These lab exercises focus on fitting and evaluating generalized linear mixed models (GLMM). As we saw in lecture, GLMMs are relatively new and therefore the existing literature is rather sparse and technical. The good news, though, is that GLMMs follow similar methods to GLMs and LMMs. The bad news is that there are multiple approaches for fitting models, each with different pros and cons.

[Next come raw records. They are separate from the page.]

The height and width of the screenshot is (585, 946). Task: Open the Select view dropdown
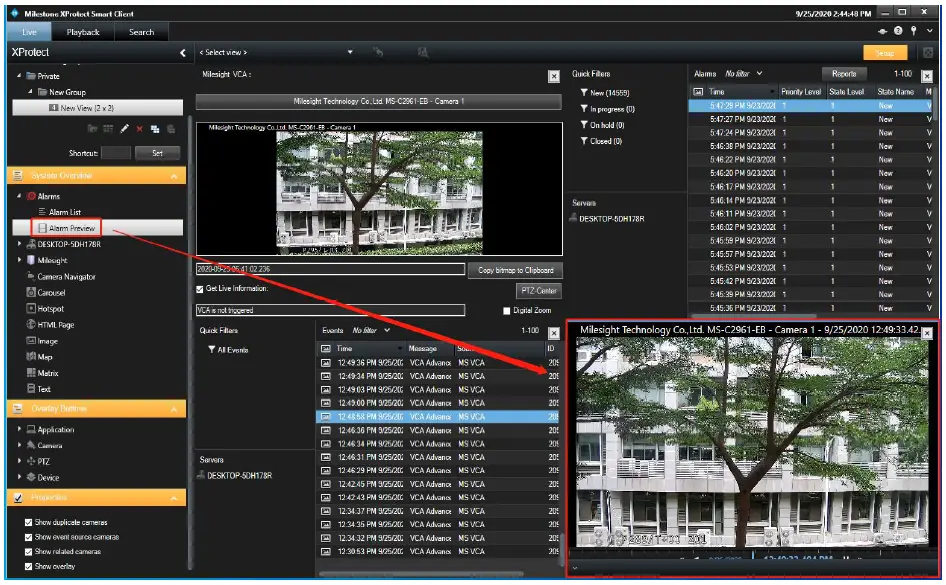point(349,51)
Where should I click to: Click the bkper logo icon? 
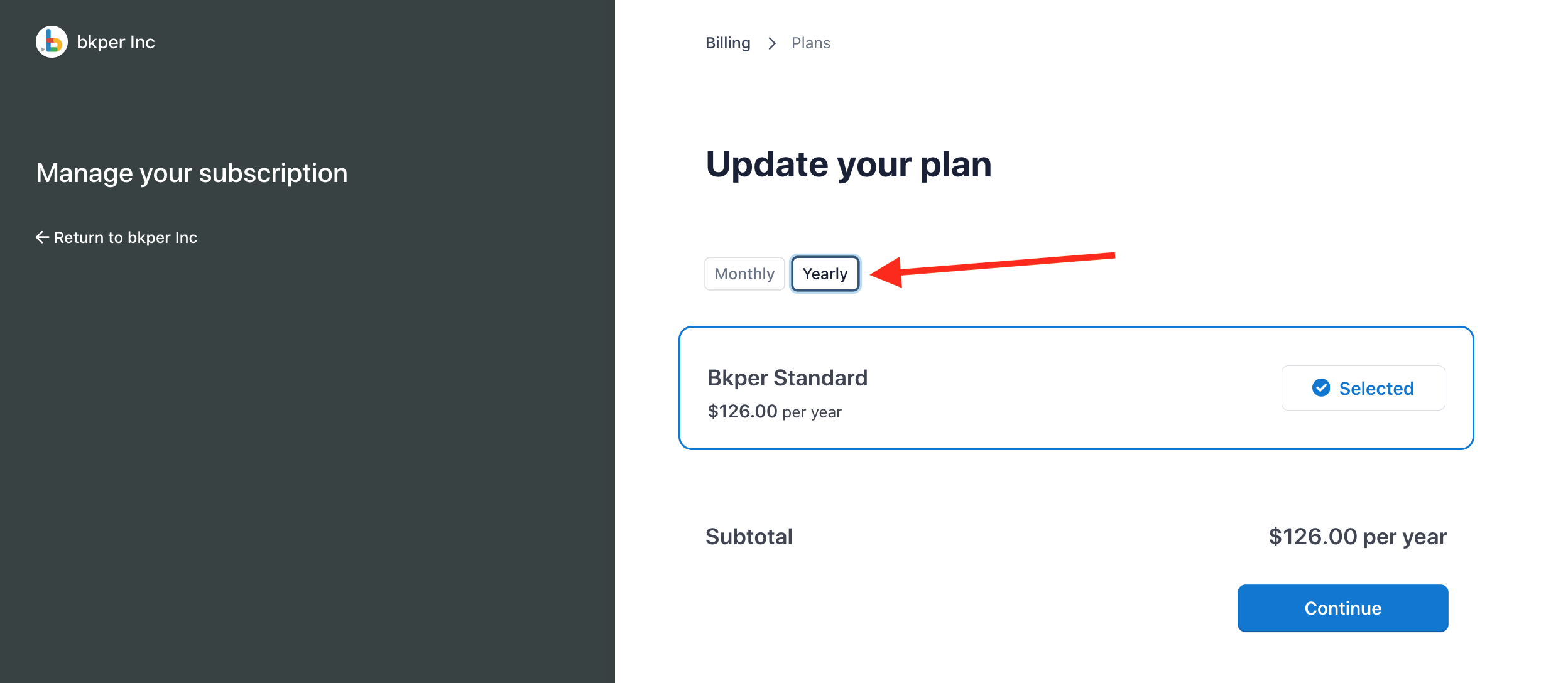[x=52, y=41]
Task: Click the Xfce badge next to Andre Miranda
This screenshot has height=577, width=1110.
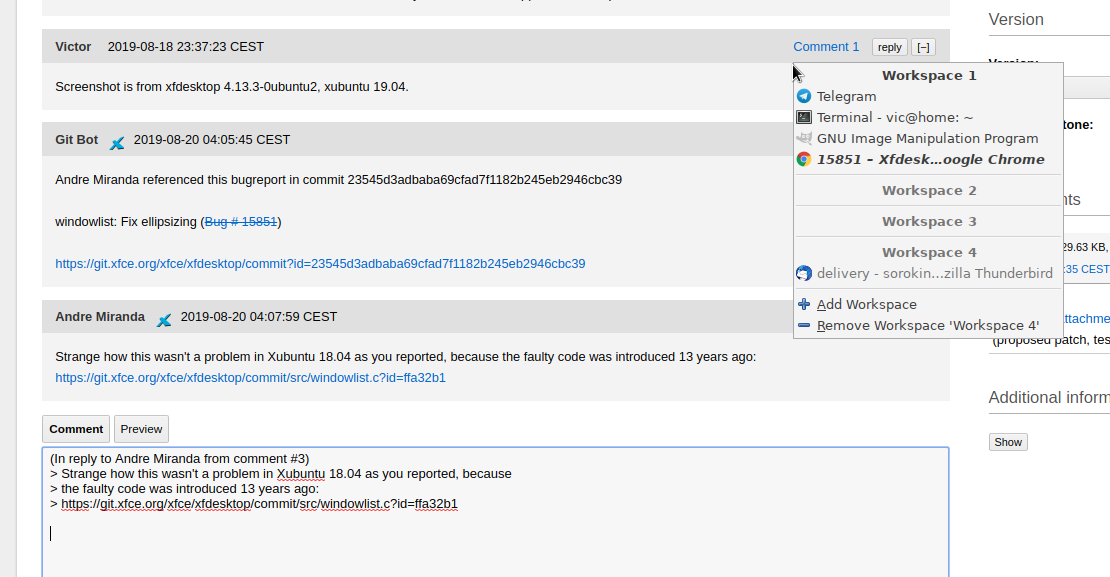Action: coord(164,319)
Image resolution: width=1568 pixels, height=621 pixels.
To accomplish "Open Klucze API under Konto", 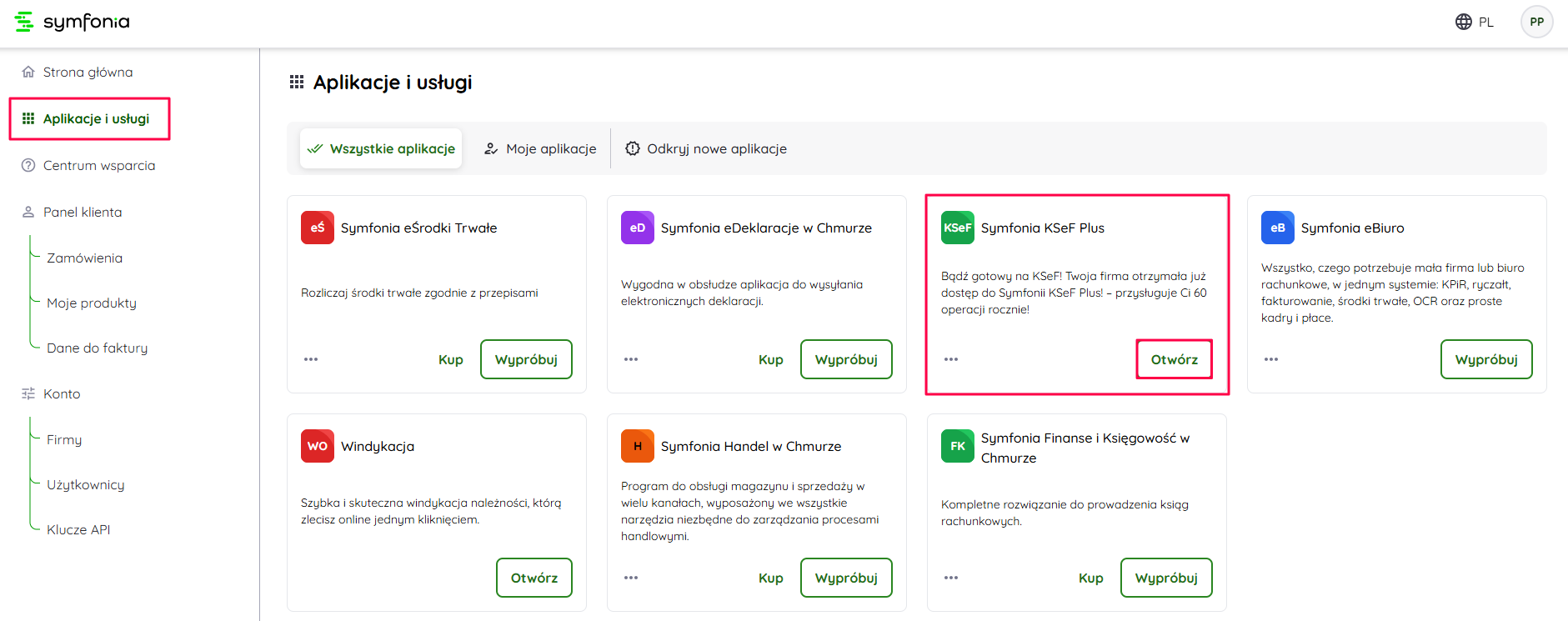I will pos(78,529).
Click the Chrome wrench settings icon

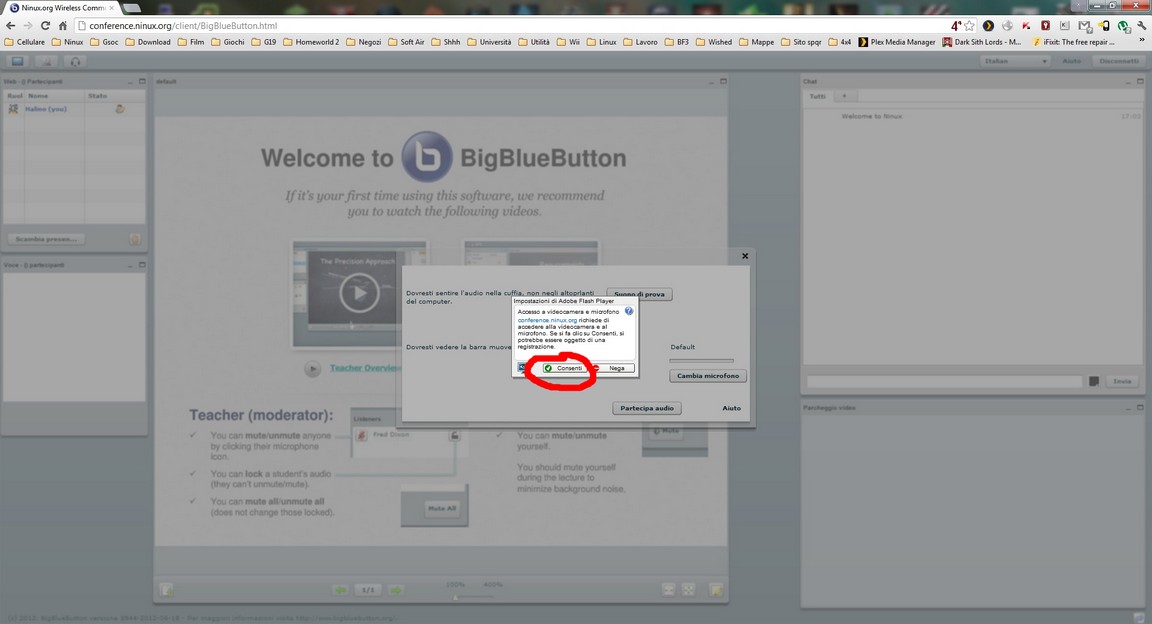click(1141, 26)
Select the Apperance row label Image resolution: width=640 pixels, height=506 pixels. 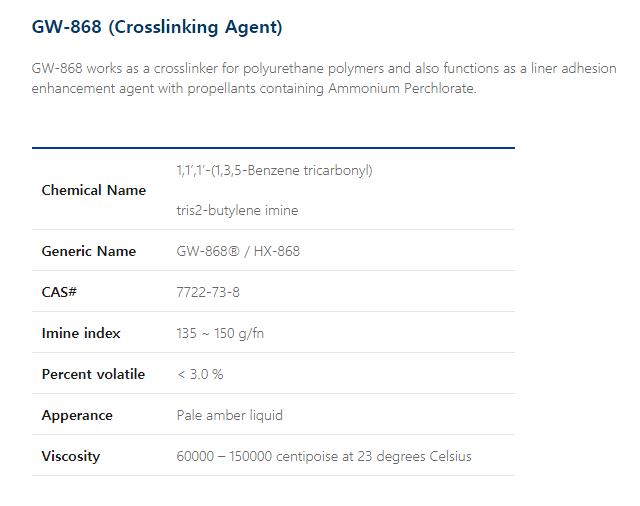pos(77,415)
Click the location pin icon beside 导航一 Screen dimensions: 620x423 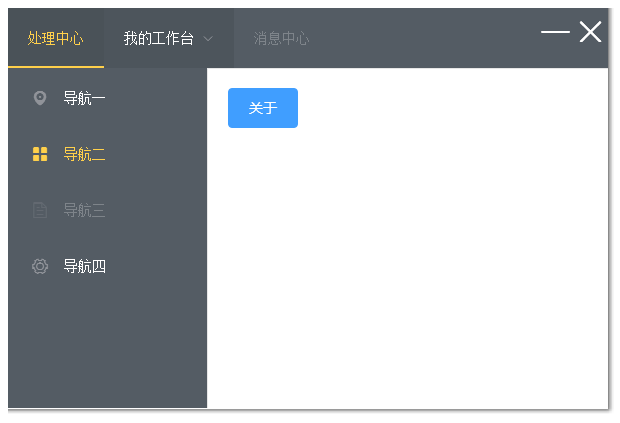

| Method | Advantages | Disadvantages | R functions |
|---|---|---|---|
| Penalized quasi-likelihood | Flexible, widely implemented | inference may be inappropriate; potentially biased | MASS::glmmPQL |
| Laplace approximation | More accurate than PQL | Slower and less flexible than PQL | lme4::glmer glmmsr::glmm
glmmML::glmmML |
| Gauss-Hermite quadrature | More accurate than Laplace | Slower than Laplace; limited random effects | lme4::glmer glmmsr::glmm
glmmML::glmmML |
Just like GLMs, GLMMs have three components:
Distribution of the data \(f(y; \theta)\)
Link function \(g(\eta)\)
Linear predictor \(\eta\)
For GLMMs, our linear predictor also includes random effects, such that
\[ \eta = \beta_0 + \beta_1 x_1 + \dots + \beta_k x_k + \alpha_0 + \alpha_1 z_1 + \dots + \alpha_l z_l\\ \Downarrow \\ \eta = \mathbf{X} \boldsymbol{\beta} + \mathbf{Z} \boldsymbol{\alpha} \]
where the \(\beta_i\) are fixed effects of the covariates \(x_i\).
Let’s consider a long-term study of invasive brown tree snakes in Guam, which were introduced to the island shortly after WWII. Theses snakes are voracious predators on native birds and other vertebrates, and there are many efforts underway to understand their ecology and possible control measures.
Our data consist of counts of the number of eggs per female at 23 locations over 14 years. We are interested in the fixed effect of body size and the random effects of location and year. We’ll begin with only the effects of body size and location. Here are the simulated data.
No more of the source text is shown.